Microsoft Exchange LCR Compliments Archiving
Written by Carl E. Reid on October 28, 2008
Recently I had an opportunity to meet with an associate and email administrator in New York City named Lisa Bruno. She and her team are involved in a Lotus Notes-to-Microsoft Exchange migration. Lisa shared some interesting insights. Having recently migrated to Exchange 2007, one of the many questions we find is ‘what to use for backup?’. Within Exchange you can set a “Local Continuous Replication”. It takes an exact replica of the storage group. Now the question is, since Local Continuous Replication is set do we need third party backup software? In response to that question, we determined that yes we still need a backup solution. By no means should LCR be considered as the only form of backup. LCR also compliments any implemented archiving solutions by adding an extra utility for maintaining data integrity. Data integrity is crucial to just that one instance when archived data must be retrieved due to a legal inquiry. While it does give that option and helps in recovering quickly, it should not be the end of all.

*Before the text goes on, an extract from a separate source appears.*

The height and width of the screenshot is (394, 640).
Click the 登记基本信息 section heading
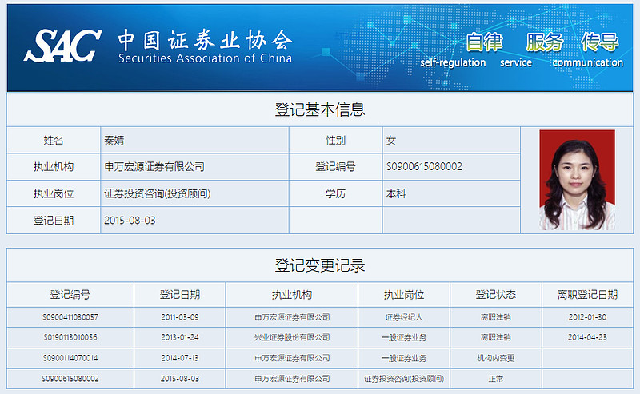319,110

Now the “LCR” is more of another option if a disaster occurs. As a small business this gives us a quick reliable way of recovery. Should a database get corrupted it automatically gives you an option to switch to the LCR copy. To be exact in terms, it switches to a Passive copy of the database. This minimizes the downtime. Now how does this happen? It all takes place by creating a log file. This log file is called a Transactional Log. Each time a change is made on the database it writes to the log instead of directly to the database. This is how it determines how to quickly recover the database. As part of enabling the Local Continuous Replication from the Exchange Management Console under the Server Configuration Node under Mailbox. That is part of another documentation. To recover from a corrupted database you have the option to run Restore-StorageGroupCopy CMDlet. This will replace the LCR copy (passive copy) to become the active copy. The exact command is Restore-StorageGroupCopy -Identity “First Storage Group” -ReplaceLocations:$true
Once the passive copy becomes the active one, LCR is disabled. You have to enable Local Continuous Replication for that storage group. By using this method the path of the group also changes. Microsoft does not recommend this method but instead recommends the Restore-StorageGroupCopy CMDlet without the ReplaceLocations parameter. This is similar to the other method but it does not change the path of the storage group. It gives you more control to replace the database to its current path or set another path. For either method used you will probably need to restart the server.
You can suspend and resume the Local Continuous Replication at any time. To do so you can do it via the Exchange Management Console. Reasoning for suspending the LCR could be for any specific reason. But one in particular is to do an integrity check. This you should do once in a while. Once you are ready to enable the Local Continuous replication you can do so using the same Exchange Management Console. Just click on Resume Local Continuous Replication. Check the status field until it says Healthy.
Every once in a while you should check the integrity of the passive storage group copy to make sure that the database and the log file are not corrupted. This can be accomplished by running Exchange Server Database Utilities (Eseutil.exe).